Da San Babila a Santa Sofia, emerse dal cantiere di M4 le Terme erculee, la cinta romana e resti di sepolture

Marta Bravi

È stata battezzata «Europa» lo scheletro della bambina (anche se sul sesso non si può avere certezza) appunto ritrovato dalla squadra di studiosi di Cooperativa archeologica che supporta M4 negli scavi per la realizzazione della linea blu della metropolitana. Sempre a San Babila, in occasione del rinvenimento di un abitato del I secolo e delle aree funerarie risalenti al II e II secolo d.C sono stati riportati alla luce anche i resti della sepoltura di una giovane donna gracile. Accanto a lei, uno specchietto, uno spillone e il vago di collana e due balsamari che contevano gli olii profumati, cpem si usava all'epoca per le sepolture. Dietro al testa di un altro cadavere è emerso, grazie alla perizia della squadra degli archeologi un bicchiere di vetro intatto e un frammento di moneta, purtroppo non più leggibile. Nella cerchia delle mura romane, di cui parte sono state trovate in corrispondenza di piazza Resistenza partigiana, le «Terme Erculee», volute dall'imperatore Massimiano nel IV secolo d.C. Questi e altri preziosissimi ritrovamenti che permettono di ricostruire pezzi mancanti del passato glorioso della nostra città, dall'epoca romana che si torva appena 3 metri sottoterra e «che potrebbe lasciare emergere ancora qualche importante scoperta, e della città medioevale. Su questo sarà meno probabile che gli scavi regalino qualche scoperta - spiega Anna Maria Fedeli della sovrintendenza Archeologica - dal momento che le fondamenta della città moderna, ovvero dal seicento in poi, furono costruite proprio sui resti della città medioevale, distruggendoli in parte».

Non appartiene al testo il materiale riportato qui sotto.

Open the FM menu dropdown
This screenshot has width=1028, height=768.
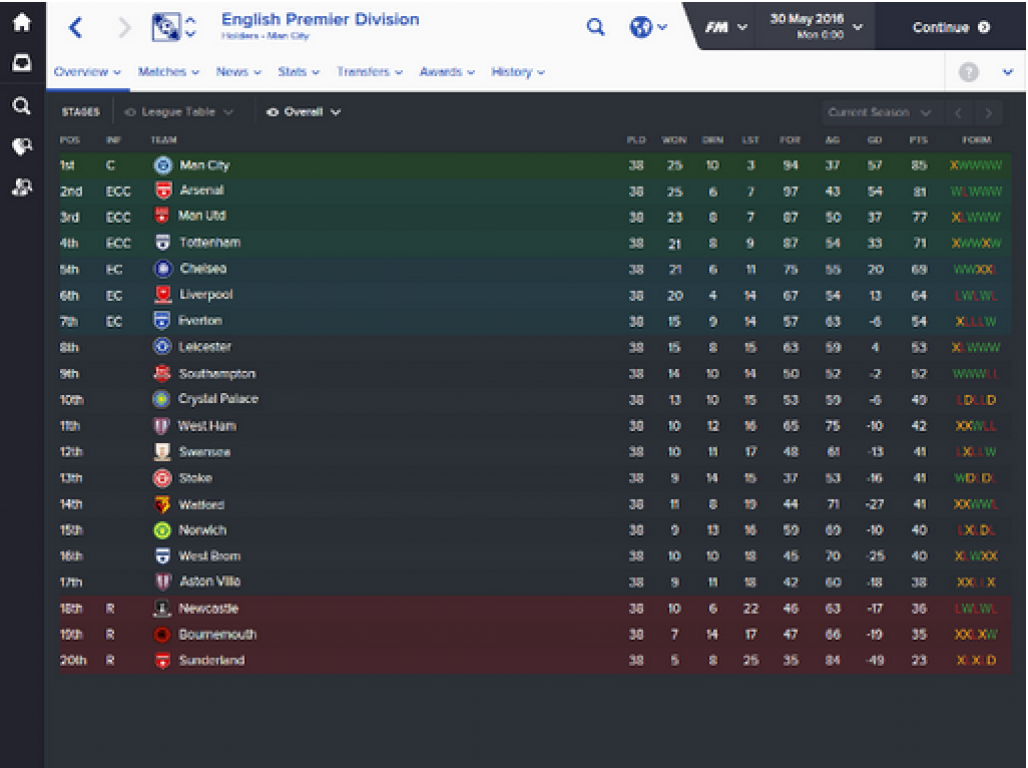pyautogui.click(x=726, y=28)
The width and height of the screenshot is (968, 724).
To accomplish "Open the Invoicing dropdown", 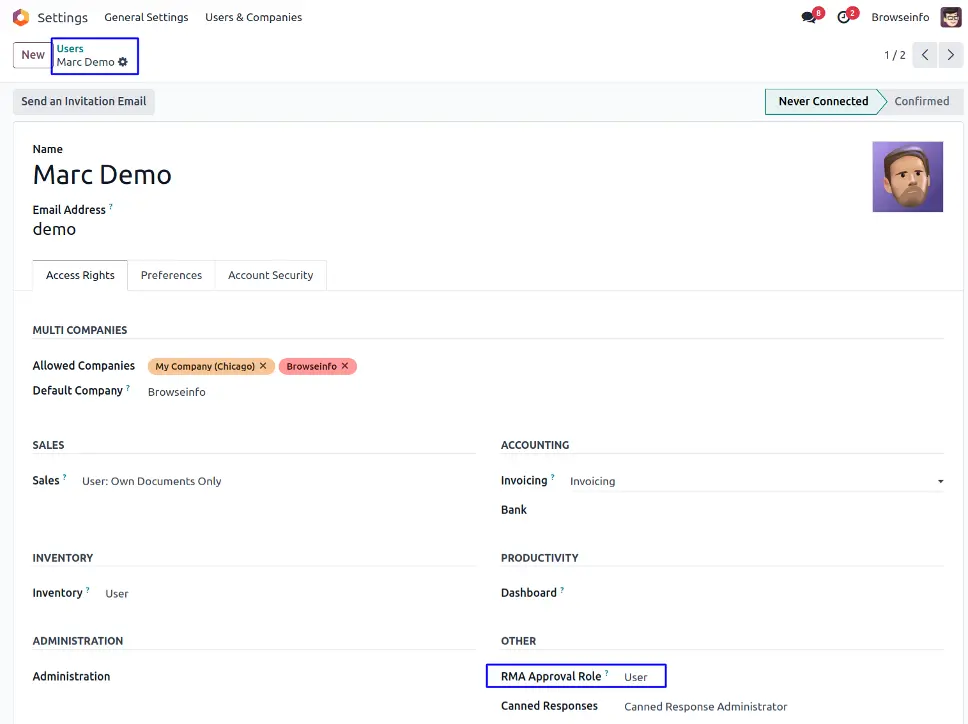I will pyautogui.click(x=755, y=481).
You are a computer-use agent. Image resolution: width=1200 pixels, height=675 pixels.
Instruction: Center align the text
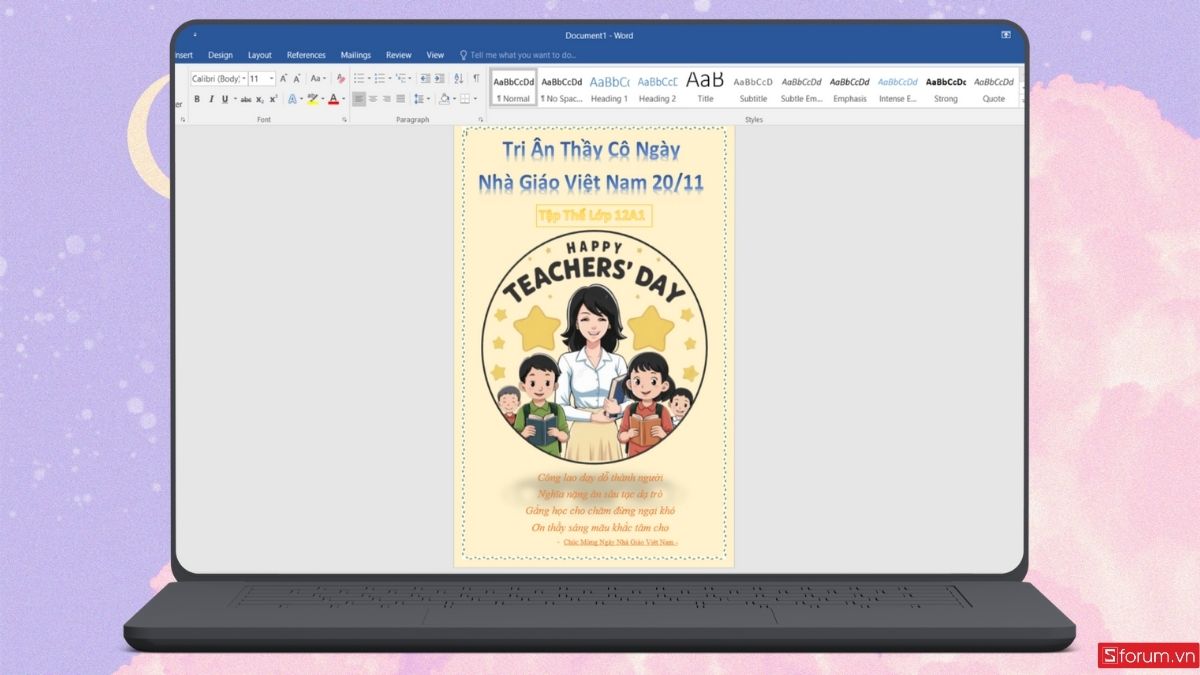coord(373,99)
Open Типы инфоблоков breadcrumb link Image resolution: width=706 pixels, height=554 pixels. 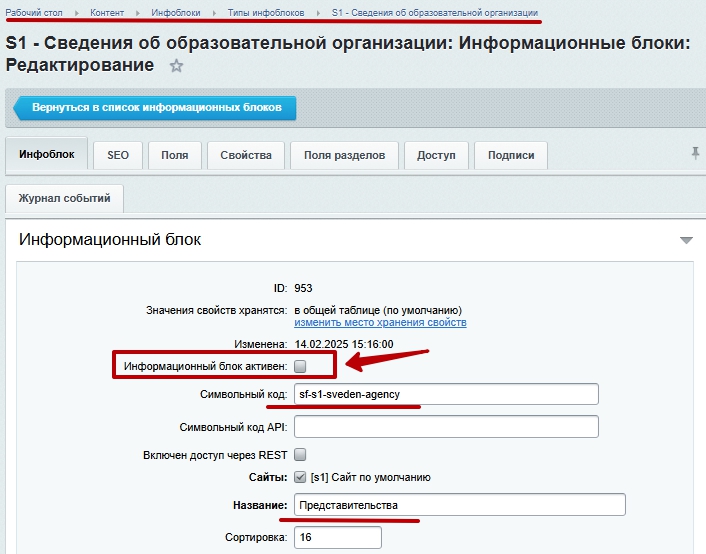[x=259, y=12]
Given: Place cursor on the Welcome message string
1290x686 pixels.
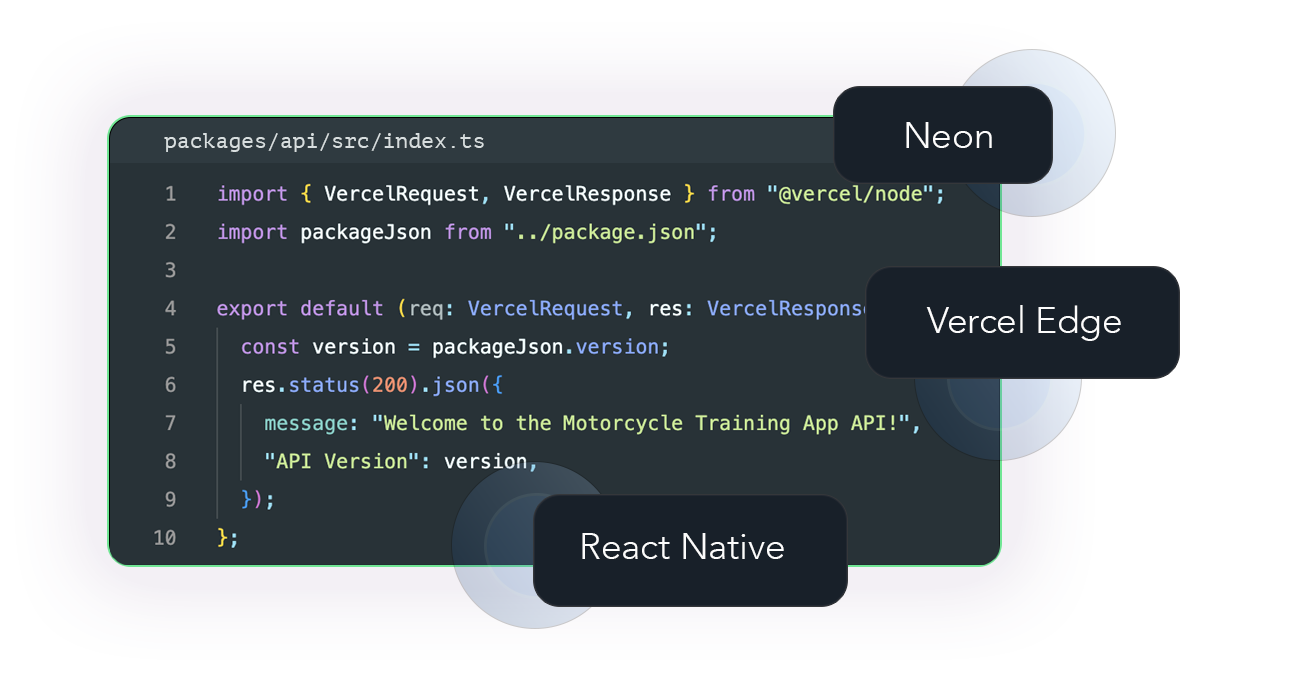Looking at the screenshot, I should pyautogui.click(x=641, y=423).
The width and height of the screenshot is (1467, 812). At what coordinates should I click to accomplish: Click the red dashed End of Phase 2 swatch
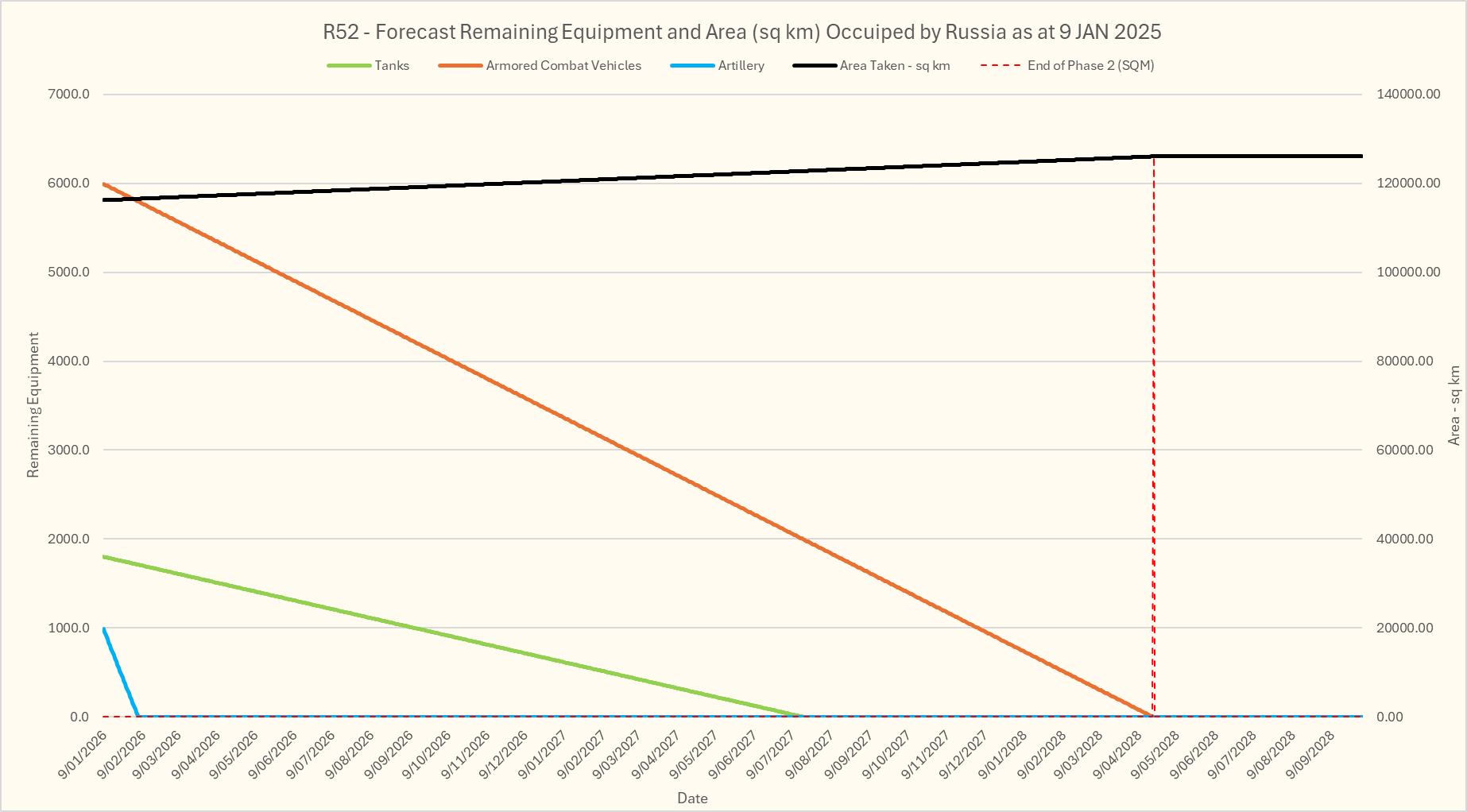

Chi volesse prendere parte «Al viaggio nel tempo con M4» non ha che da varcare la soglia del Museo archeologico di corso Magenta 15, che apre oggi fino al 23 settembre. «Costruire un'opera fondamentale per il futuro di Milano non è in contrasto con la riscoperta e la tutela della storia della nostra città - spiega l' assessore alla Mobilità marco granelli e il titolare alla Cultura Filippo Del Corno - . Questa mostra è un'occasione unica. Ingegneri e archeologi hanno lavorato fianco a fianco per mappare e conservare i ritrovamenti senza compromettere la costruzione della nuova linea metropolitana». Il tratto centrale della linea M4, compreso fra le stazioni San Babila e Sant'Ambrogio, tocca alcuni luoghi di grande importanza per la memoria storica di Milano: la linea corre, infatti, nella periferia della città romana, di quella Mediolanum che è stata capitale imperiale, imbattendosi nelle mura di cinta, nelle grandi strade extraurbane, nelle basiliche paleocristiane e nelle aree cimiteriali. La linea M4 segue, inoltre, il «circuito dei Navigli» corrispondente alla cinta medievale: i ritrovamenti più importanti in tal senso sono stati fatti in via Santa Sofia (stazione Santa Sofia e manufatto San Calimero), in piazza Vetra (stazione Vetra) e soprattutto in corrispondenza di piazza Resistenza Partigiana (stazione De Amicis), dove sono tornati alla luce i resti del ponte e della pusterla dei Fabbri, appartenenti al sistema difensivo approntato a partire dall'età medievale.

Il muro appartenente al ponte sull'antico Naviglio di San Girolamo è stato smontato e al termine dei lavori sarà ricollocato all'interno della stazione.

Sorte analoga tocca alla colonna del Verziere, temporaneamente spostata dal cantiere per il manufatto Augusto insieme alla statua del Redentore che la coronava. Lo smontaggio del monumento ha consentito una scoperta eccezionale: il basamento ingloba, infatti, una colonna più antica di cui non si conservava memoria se non in letteratura e che ci riporta ai tempi dell'arcivescovo Carlo Borromeo, quando durante la peste i fedeli seguivano a distanza le funzioni religiose officiate proprio sotto queste colonne che sorreggevano le «crocette», all'aperto proprio per evitare la diffusione del contagio.